I am trying to get all unique values in a given field using the following terms aggregations and it is returning a "can't communicate with server error" but I no that is not the actual issue because if I drop the size value to 2000000 it works:

{
"size": 0,
"aggs":{
"names":{
"terms": { "field": "name",
"size": 4000000
}
}
}
} > myResults.txt

I am using Elastic Cloud with 16GB of RAM and 384GB of disk space and I believe the cluster just can't handle the larger number of results. Is there anyway to get all 4 million unique values out that I need for post processing? Any help that anyone could provide would be appreciated. Thanks.

Kevin


(Mark Harwood) #2

In the next release (5.2) we have support for partitioning terms into an arbitrary number of sets and working with one set at a time. See https://www.elastic.co/guide/en/elasticsearch/reference/5.x/search-aggregations-bucket-terms-aggregation.html#_filtering_values_with_partitions


(Kevin M.) #3

Thanks for the info.
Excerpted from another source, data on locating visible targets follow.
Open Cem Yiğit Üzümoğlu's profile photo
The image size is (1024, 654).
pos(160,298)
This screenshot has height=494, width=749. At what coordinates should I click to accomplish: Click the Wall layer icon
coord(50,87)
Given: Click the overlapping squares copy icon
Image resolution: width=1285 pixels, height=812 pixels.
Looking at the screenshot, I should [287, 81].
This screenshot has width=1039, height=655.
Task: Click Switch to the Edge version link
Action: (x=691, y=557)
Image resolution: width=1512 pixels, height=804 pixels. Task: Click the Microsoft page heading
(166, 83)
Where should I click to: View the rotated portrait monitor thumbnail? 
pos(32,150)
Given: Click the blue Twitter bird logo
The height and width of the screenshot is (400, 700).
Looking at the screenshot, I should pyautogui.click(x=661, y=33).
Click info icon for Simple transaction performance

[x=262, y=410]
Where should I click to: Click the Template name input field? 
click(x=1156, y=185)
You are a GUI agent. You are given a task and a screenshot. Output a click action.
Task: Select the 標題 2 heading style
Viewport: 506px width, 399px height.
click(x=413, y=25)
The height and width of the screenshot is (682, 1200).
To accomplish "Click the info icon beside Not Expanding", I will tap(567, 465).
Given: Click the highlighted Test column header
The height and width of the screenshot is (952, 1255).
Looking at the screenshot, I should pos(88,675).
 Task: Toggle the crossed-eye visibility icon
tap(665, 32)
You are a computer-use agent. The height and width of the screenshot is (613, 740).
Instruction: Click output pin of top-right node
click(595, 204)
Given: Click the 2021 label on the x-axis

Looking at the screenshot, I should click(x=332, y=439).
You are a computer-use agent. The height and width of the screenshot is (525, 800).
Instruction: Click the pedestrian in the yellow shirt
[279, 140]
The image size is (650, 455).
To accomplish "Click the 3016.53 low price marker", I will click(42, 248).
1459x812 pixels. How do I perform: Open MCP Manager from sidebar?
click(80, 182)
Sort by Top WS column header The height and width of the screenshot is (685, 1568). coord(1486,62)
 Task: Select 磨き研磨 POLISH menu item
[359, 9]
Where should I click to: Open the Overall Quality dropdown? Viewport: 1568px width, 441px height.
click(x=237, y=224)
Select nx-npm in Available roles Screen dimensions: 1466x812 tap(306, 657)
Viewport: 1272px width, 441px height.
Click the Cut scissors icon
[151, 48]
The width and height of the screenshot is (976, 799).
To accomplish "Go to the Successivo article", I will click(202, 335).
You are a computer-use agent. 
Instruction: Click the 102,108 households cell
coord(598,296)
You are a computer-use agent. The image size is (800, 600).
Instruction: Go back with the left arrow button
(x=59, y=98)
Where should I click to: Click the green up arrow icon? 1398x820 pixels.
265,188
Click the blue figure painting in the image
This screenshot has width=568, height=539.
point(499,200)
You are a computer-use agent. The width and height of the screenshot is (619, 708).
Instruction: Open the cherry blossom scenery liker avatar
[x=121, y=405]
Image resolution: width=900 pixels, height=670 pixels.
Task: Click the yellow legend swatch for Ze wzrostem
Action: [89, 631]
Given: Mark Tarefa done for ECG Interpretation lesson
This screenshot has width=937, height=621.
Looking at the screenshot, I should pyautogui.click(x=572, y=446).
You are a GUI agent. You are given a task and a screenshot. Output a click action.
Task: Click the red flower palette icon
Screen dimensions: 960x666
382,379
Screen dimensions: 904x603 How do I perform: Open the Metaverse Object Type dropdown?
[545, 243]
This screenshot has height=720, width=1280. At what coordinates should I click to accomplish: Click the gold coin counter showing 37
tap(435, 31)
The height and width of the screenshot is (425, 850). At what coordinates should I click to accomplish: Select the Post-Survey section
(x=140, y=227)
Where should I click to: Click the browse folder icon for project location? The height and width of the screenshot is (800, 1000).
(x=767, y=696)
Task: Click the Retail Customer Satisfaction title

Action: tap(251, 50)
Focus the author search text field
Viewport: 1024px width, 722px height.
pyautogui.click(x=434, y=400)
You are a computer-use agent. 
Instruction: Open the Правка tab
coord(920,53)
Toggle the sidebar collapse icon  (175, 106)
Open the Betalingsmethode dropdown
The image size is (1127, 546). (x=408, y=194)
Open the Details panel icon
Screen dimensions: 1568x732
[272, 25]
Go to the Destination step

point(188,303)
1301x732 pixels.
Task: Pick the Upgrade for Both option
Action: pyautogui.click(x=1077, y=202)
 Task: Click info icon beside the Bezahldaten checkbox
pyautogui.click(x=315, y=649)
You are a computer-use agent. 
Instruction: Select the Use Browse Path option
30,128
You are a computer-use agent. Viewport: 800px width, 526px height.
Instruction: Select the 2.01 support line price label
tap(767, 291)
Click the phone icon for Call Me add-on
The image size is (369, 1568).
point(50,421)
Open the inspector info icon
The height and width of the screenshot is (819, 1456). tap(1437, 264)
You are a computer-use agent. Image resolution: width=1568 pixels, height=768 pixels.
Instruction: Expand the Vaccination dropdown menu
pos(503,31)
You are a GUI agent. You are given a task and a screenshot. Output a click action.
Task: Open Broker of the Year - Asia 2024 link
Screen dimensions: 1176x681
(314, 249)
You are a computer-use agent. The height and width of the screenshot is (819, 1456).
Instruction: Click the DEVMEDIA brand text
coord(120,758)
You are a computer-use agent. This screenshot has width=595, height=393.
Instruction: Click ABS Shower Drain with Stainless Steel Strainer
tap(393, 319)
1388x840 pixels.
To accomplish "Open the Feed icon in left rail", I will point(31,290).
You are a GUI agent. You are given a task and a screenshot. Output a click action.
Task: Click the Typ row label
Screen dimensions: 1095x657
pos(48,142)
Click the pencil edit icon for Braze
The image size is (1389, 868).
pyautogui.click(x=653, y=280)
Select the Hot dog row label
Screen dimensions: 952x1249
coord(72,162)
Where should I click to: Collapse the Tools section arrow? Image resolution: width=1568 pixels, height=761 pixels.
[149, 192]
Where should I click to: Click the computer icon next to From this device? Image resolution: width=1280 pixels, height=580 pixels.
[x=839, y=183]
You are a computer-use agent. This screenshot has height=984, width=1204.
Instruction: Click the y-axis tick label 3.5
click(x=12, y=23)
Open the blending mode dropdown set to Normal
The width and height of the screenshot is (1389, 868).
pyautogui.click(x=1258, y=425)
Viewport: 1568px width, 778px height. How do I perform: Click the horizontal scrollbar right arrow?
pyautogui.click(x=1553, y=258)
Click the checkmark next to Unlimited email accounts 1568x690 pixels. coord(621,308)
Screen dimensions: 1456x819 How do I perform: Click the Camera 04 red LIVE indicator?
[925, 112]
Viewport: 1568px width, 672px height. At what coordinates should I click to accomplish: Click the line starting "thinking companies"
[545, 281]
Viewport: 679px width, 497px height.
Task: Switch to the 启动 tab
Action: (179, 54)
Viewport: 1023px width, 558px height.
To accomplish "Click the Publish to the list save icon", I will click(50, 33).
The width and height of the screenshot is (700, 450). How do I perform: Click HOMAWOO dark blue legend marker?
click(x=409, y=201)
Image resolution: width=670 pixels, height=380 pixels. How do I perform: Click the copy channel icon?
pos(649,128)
In the interim, is there a way I can do separate queries and just merge the results? Maybe add a filter query to just do names starting with A-L and then another starting with M-Z? Not sure how to use REGEX in an ES query though. Please let me know if this would be doable. Thanks.

Kevin


(Kevin M.) #4

This problem is solved, I was in fact able to use a REGEX filter and run two separate queries to do what I needed and here is what the latter query looks like:

{
    "size": 0,
    "aggs" : {
        "names" : {
            "filter" : { "regexp": { "name": "[m-zM-Z].*" } },
            "aggs" : {
                "filteredNames" : { "terms": {"field" : "name", "size": 2000000} }
            }
        }
    }
}

Just wanted to close the loop on this issue. Thanks.

Kevin


(system) #5

This topic was automatically closed 28 days after the last reply. New replies are no longer allowed.